L’introduction du juge François Huot dans son jugement dans l’affaire Martin

R C MARTIN
Pénal: L’accusé reçoit une peine de détention de 14 ans sous les chefs de conduite dangereuse causant la mort et de conduite avec une alcoolémie supérieure à la limite permise causant un accident occasionnant la mort.

L’introduction de l’horable juge François huot, j.c.s. fait réfléchir:
(…)
[1] Âgés tous deux de 27 ans, Vanessa Tremblay-Viger et Mathieu Perron respiraient le bonheur en ce début de soirée du 1er août 2015. Accompagnés de leur enfant Patrick, âgé d’à peine quatre printemps, ils circulaient paisiblement à bord de leur petite voiture de marque Honda Civic sur le rang St-Paul en direction nord, vers Chicoutimi.
[2] Ce bonheur ne leur avait pas été livré sur un plateau d’argent. Ce bonheur, ils l’avaient pleinement mérité par leur courage et leur détermination face aux multiples écueils que la vie leur avait jusqu’alors réservés.
[3] Déjà survivant, à l’âge de 19 ans, d’un cancer du rein, Mathieu avait dû lutter ensuite contre de sévères problèmes de colites ulcéreuses qui lui avaient laissé d’importantes séquelles physiques. Sa soif de vivre lui avait néanmoins permis de triompher de ce que l’oratorien Massillon qualifiait d’une « triste vicissitude de lumières et de ténèbres ». Bon vivant, il remontait fréquemment le moral de son entourage, travaillait comme arpenteur géomètre et s’impliquait activement dans l’arbitrage sportif.
[4] Bien qu’ayant été également malade pendant une grande partie de sa vie, Vanessa ne s’était jamais non plus laissé abattre par les épreuves. Soutien d’un père mourant, elle n’en avait pas moins poursuivi ses études pour finalement obtenir un diplôme d’infirmière auxiliaire. Elle venait d’ailleurs à peine de débuter un nouvel emploi en juillet 2015.

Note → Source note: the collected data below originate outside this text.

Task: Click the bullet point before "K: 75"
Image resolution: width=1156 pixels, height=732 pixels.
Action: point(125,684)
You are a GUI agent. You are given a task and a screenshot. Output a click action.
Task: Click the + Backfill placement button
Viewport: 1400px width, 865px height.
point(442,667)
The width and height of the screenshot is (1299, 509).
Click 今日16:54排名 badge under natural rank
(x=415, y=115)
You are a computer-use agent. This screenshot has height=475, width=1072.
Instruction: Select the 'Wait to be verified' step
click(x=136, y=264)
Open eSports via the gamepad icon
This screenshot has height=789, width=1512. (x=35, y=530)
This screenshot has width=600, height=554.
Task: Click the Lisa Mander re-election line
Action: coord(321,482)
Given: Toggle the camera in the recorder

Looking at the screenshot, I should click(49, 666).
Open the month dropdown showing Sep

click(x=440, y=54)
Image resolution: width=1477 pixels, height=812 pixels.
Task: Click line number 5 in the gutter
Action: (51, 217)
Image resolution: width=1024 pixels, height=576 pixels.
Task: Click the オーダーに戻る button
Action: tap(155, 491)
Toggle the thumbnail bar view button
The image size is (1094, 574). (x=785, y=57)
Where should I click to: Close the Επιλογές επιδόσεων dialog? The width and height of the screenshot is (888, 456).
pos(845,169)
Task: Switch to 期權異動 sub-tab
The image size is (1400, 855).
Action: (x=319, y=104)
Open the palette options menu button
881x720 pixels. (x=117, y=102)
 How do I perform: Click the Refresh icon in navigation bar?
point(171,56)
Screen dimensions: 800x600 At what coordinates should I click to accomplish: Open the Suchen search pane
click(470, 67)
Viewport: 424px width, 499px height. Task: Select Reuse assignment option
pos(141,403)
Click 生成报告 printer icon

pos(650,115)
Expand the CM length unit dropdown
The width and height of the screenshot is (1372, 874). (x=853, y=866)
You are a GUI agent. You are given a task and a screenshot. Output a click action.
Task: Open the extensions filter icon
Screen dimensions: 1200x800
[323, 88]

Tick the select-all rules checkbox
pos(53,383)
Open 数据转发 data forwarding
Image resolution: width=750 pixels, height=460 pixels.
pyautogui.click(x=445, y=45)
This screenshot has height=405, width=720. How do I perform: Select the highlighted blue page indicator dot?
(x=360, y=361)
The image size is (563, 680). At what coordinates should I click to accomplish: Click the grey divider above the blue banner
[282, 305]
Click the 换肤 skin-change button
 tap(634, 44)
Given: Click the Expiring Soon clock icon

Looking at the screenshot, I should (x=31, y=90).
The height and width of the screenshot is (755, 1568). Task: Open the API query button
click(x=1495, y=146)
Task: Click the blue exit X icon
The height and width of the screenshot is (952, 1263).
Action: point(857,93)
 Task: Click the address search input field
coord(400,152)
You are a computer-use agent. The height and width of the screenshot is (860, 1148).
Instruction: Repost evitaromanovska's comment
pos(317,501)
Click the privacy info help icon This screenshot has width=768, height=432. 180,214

[5] Le petit Patrick avait également été rapidement confronté à la précarité de la vie humaine. Né après sept mois de grossesse, il s’était battu pour son existence pendant trois semaines à l’unité des soins intensifs et avait remporté sa bataille. Patrick était un petit garçon enjoué, farceur, toujours souriant.
[6] Comble de joie pour cette petite famille, Vanessa était, toujours en date du 1er août 2015, enceinte de neuf semaines. Patrick attendait avec impatience l’arrivée du nouveau-né et déclarait à qui voulait l’entendre qu’il aurait bientôt une petite sœur.
[7] Tout portait donc cette jeune famille à envisager l’avenir avec optimisme. Les événements allaient malheureusement leur donner tort.
[8] Alors que son conjoint s’apprêtait, au volant de leur véhicule, à amorcer la descente d’un léger coteau situé à proximité de la résidence sise au 3180 du Rang St-Paul, Vanessa mentionnait en riant à sa sœur Sabrina, avec qui elle discutait par téléphone cellulaire, jusqu’à quel point elle-même et Mathieu étaient heureux. Puis soudain, plus rien. Plus un son. Que le silence écrasant, froid et lugubre de la mort et des espoirs et rêves envolés.
[9] À 20 h 40, ce 1er août 2015, les sourires de Mathieu, Vanessa et Patrick s’effacèrent à jamais. Certains diront qu’ils avaient tous trois rendez-vous avec leur destin. Il est certainement plus juste d’affirmer qu’ils avaient plutôt rendez-vous avec la bêtise humaine.
[10] Ces trois personnes ont rendu l’âme parce qu’un de leur semblable a fait, ce même soir, un choix teinté d’égoïsme, un choix empreint d’une inqualifiable irresponsabilité. Mathieu Perron, Vanessa Tremblay-Viger et Patrick Perron sont décédés parce qu’un dénommé Yves Martin a librement et volontairement fait le choix de boire et prendre le volant.
[11] Comme tant d’autres avant elles, ces trois victimes ont été sacrifiées sur l’autel de l’ineptie érigé par tous ces conducteurs ivres qui prennent encore le volant, et ce, malgré les innombrables et récurrentes admonestations du pouvoir judiciaire, semant ainsi derrière eux la destruction et la mort.